Let’s trace the entry to close the connection: conn.close();

# DruidPooledConnection.java
    @Override
    public void close(a) throws SQLException {
        try {
            List<Filter> filters = dataSource.getProxyFilters();
            if (filters.size() > 0) {}else {
                // Recycle the entryrecycle(); }}finally{}}public void recycle(a) throws SQLException {
        if (!this.abandoned) {
            DruidAbstractDataSource dataSource = holder.getDataSource();
            // Enter the recycle logic
            dataSource.recycle(this); }}Copy the code

There is no specific logic to close the physical connection.

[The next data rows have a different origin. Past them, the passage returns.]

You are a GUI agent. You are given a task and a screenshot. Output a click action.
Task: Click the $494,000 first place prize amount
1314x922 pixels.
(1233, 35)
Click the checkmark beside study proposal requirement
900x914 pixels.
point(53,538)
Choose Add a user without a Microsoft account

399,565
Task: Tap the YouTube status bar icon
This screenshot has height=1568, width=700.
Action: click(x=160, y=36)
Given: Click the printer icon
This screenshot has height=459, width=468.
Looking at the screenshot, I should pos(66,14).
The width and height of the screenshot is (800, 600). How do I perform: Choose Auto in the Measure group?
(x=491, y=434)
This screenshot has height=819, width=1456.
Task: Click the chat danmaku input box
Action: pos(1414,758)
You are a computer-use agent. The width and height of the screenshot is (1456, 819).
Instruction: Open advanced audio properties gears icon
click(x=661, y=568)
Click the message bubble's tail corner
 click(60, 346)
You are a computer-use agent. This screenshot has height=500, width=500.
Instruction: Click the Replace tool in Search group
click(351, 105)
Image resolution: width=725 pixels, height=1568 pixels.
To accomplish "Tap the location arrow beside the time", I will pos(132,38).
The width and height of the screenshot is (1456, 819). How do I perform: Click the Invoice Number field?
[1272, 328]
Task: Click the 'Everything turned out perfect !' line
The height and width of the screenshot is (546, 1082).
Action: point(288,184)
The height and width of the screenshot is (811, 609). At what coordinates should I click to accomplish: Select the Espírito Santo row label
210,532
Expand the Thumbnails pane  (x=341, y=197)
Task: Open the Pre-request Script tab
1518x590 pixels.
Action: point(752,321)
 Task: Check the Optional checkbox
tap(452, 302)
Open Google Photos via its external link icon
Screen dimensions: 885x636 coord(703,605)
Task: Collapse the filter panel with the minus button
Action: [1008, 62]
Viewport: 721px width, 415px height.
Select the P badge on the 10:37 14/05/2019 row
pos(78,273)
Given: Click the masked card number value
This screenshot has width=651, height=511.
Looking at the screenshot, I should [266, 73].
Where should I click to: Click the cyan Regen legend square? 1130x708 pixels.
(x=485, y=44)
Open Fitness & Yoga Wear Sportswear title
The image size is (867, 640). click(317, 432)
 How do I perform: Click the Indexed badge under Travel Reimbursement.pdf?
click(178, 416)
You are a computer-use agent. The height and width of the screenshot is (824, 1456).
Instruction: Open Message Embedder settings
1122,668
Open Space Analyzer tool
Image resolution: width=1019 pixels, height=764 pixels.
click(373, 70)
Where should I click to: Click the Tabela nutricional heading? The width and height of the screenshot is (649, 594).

This logic is used to set some identification bits and put the connection back

# DruidDataSource.java
/** * reclaim connection */
    protected void recycle(DruidPooledConnection pooledConnection) throws SQLException {
        final DruidConnectionHolder holder = pooledConnection.holder;
            lock.lock();
            try {
                if (holder.active) {
                    activeCount--;
                    holder.active = false;
                }
                closeCount++;

                result = putLast(holder, currentTimeMillis);
                recycleCount++;
            } finally{ lock.unlock(); }}Copy the code

conclusion

In this article, we reviewed some articles on connection pooling implementation, and then located the core code in Alibaba Druid that matches our guess:

  • Initializing connections: Initializes the number of links based on the number of initial connections set. See that the current use is a simple array structure to save
  • Get links: What you see so far is get the last one
  • Reclaim connection: do not close the physical connection, reset some identity bits

Of course, there are other details, which I’ll explore later

Refer to the link

  • The connection pooling technology is designed and implemented in Python.
  • How to design and implement a DB connection pool?